### [Exercise instructions]
Copy the entries that begin at the line containing "You are a computer-use" and end after the line containing "tap(285, 113)", replacing "dark gray" with "light blue" and keeping everything else the same. Leave the pictures out of your copy.

### [The records]

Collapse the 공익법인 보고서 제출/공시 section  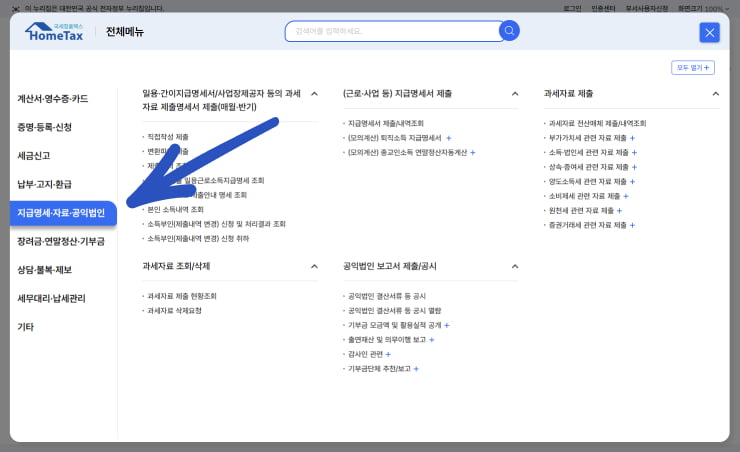tap(514, 267)
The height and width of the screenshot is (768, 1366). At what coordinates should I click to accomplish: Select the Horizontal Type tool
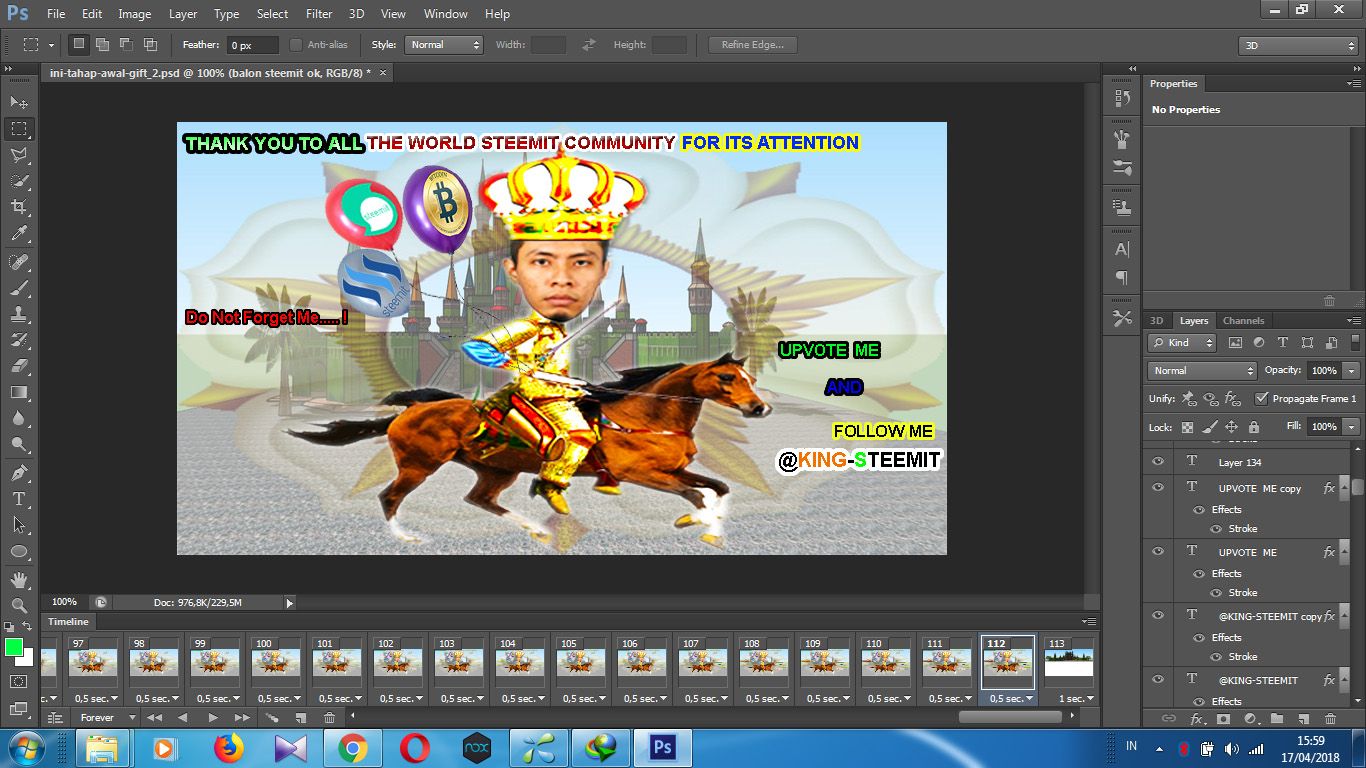[x=19, y=499]
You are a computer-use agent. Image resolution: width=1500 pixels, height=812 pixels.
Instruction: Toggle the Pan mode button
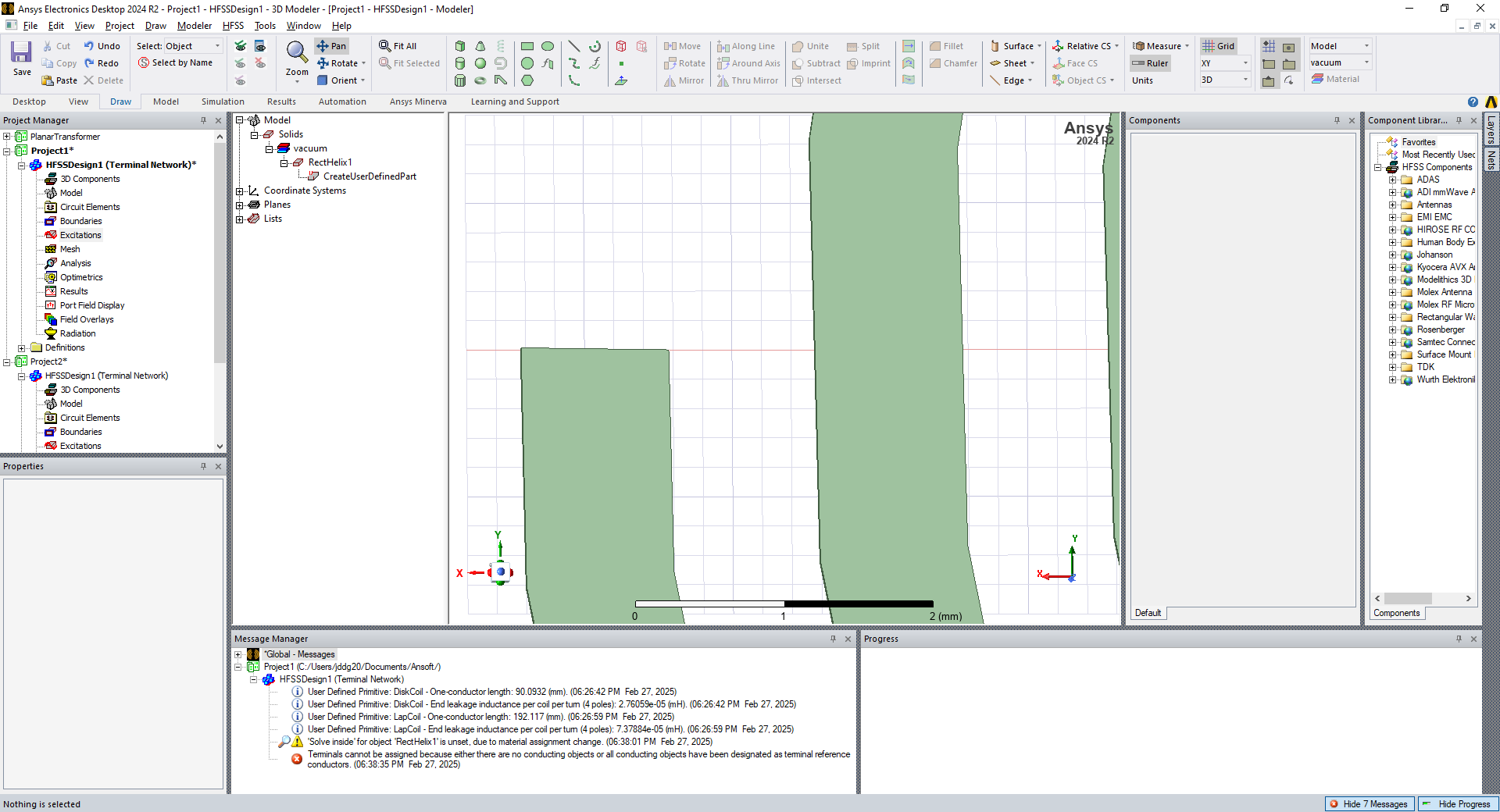pos(331,46)
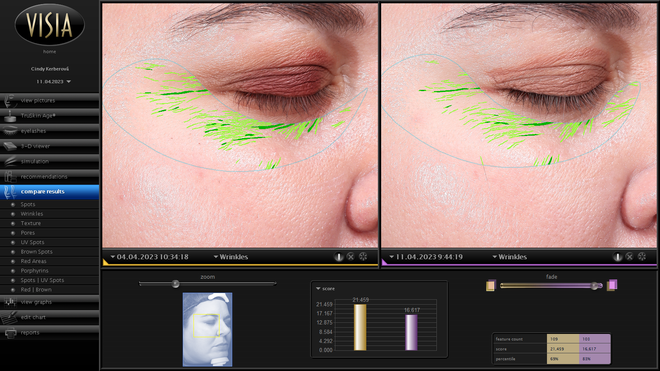Toggle the left image contrast icon

point(338,256)
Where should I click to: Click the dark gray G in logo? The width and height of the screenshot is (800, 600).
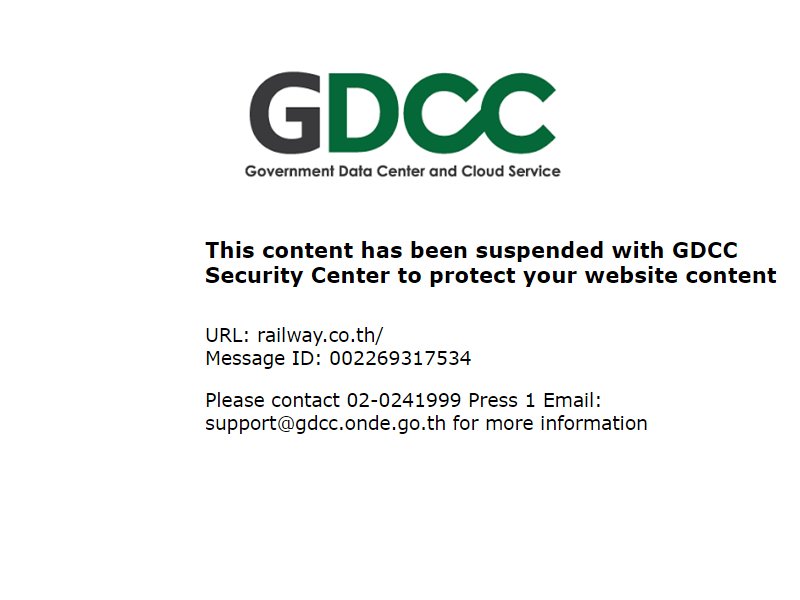tap(285, 113)
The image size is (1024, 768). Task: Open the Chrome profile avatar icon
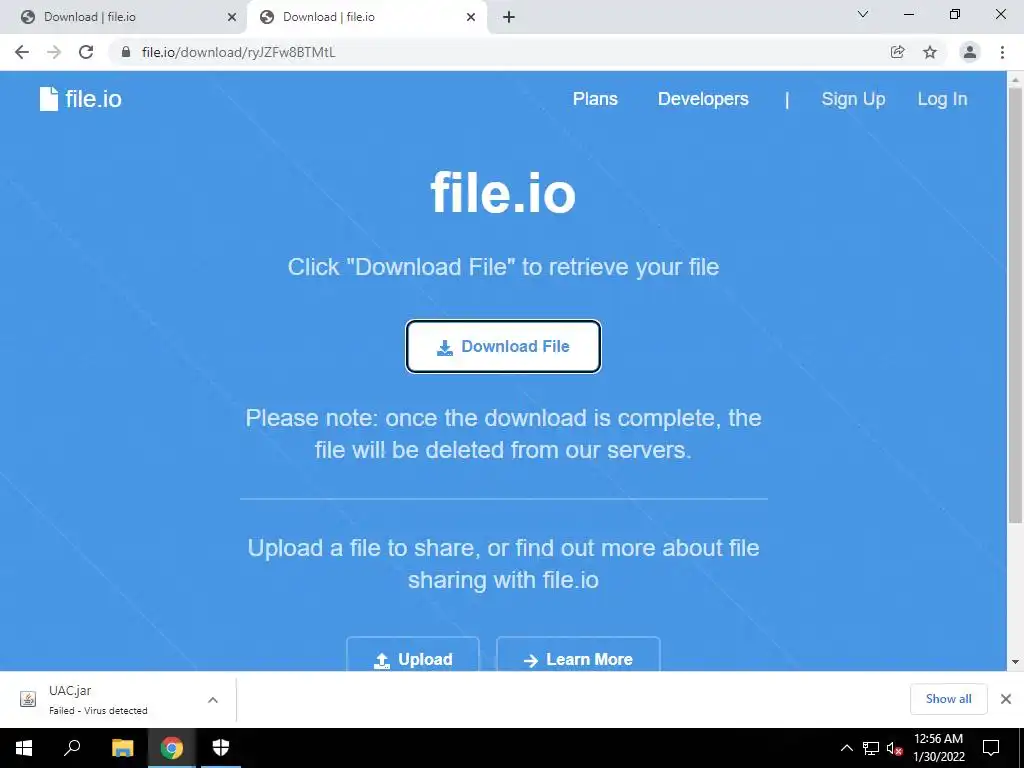point(970,52)

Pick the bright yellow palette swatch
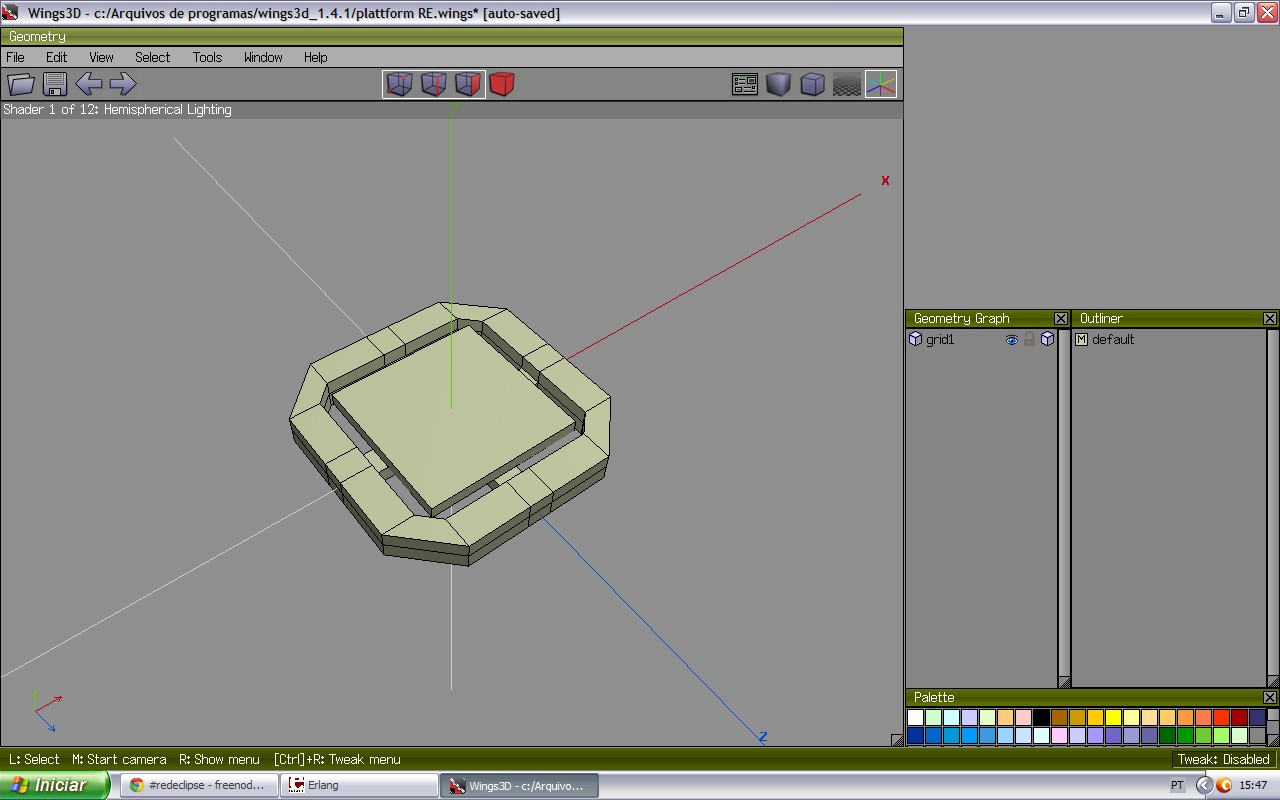[1113, 717]
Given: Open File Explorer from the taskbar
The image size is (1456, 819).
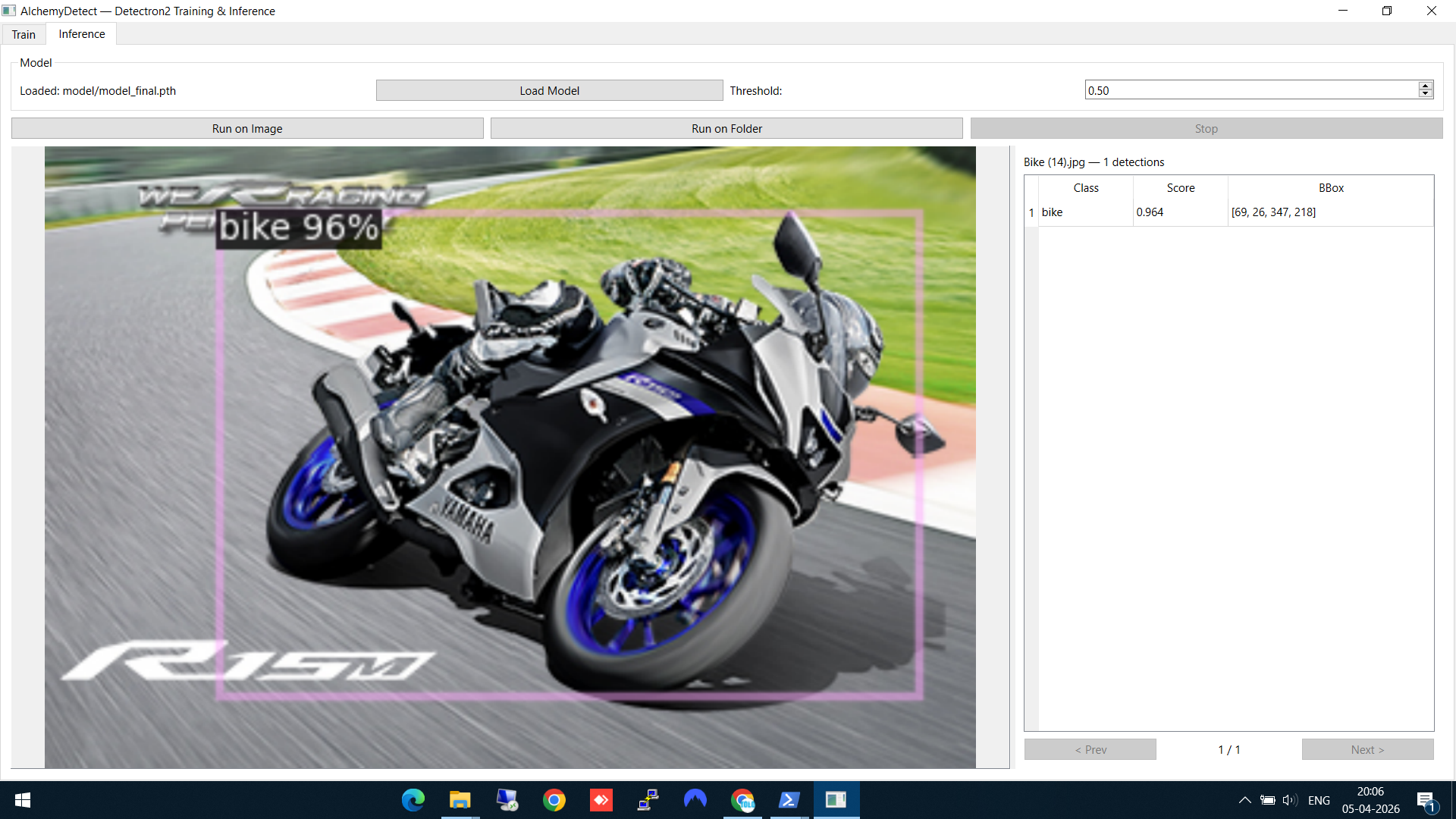Looking at the screenshot, I should [x=460, y=800].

### [Answer to the exercise]
You are a computer-use agent. Image resolution: width=1500 pixels, height=812 pixels.
Instruction: Toggle the Pan mode button
pos(331,46)
Toggle the left image contrast icon

point(338,256)
Where should I click to: Click the light blue G in logo? The width and height of the screenshot is (800, 600).
tap(285, 113)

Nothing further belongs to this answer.